→ Provided records:
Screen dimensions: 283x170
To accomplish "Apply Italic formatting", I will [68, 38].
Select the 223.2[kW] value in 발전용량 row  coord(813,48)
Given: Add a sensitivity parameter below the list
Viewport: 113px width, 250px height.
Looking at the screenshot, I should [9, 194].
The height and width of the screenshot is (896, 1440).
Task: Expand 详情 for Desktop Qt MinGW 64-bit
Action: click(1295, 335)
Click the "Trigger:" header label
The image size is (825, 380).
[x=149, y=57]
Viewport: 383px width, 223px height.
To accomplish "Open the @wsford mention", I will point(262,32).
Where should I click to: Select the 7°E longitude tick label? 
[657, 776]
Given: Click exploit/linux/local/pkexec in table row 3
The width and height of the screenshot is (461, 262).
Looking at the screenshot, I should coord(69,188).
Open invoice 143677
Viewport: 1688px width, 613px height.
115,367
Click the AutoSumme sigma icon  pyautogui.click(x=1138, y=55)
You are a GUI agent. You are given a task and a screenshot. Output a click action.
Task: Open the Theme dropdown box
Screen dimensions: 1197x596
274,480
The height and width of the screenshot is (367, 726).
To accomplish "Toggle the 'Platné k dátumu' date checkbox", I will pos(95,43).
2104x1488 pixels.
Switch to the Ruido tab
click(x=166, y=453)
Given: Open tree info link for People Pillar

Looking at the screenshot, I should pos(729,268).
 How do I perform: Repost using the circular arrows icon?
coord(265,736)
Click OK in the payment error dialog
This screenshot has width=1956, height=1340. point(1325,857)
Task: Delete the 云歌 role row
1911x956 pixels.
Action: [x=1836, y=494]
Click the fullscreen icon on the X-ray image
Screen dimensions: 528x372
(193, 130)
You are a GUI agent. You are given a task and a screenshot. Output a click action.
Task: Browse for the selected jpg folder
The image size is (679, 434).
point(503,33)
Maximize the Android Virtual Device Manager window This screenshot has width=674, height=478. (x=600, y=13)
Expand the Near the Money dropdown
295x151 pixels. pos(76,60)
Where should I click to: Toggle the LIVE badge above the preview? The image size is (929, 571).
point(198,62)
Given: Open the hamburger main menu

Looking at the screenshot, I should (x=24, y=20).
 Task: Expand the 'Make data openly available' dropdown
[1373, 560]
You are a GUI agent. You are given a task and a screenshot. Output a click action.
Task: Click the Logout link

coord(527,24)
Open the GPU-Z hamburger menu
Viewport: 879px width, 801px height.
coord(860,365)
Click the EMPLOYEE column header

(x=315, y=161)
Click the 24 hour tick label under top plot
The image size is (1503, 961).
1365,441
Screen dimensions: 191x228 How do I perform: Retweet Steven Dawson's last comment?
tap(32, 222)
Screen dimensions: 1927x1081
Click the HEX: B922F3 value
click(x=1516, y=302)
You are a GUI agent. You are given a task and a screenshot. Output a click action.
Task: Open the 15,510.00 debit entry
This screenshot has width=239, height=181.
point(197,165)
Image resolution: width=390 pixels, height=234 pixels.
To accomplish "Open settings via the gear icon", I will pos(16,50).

→ Your instructions: Gather every line above that contains the string "value" and copy each one in full.

→ Task output:
Select the 223.2[kW] value in 발전용량 row  coord(813,48)
Click the HEX: B922F3 value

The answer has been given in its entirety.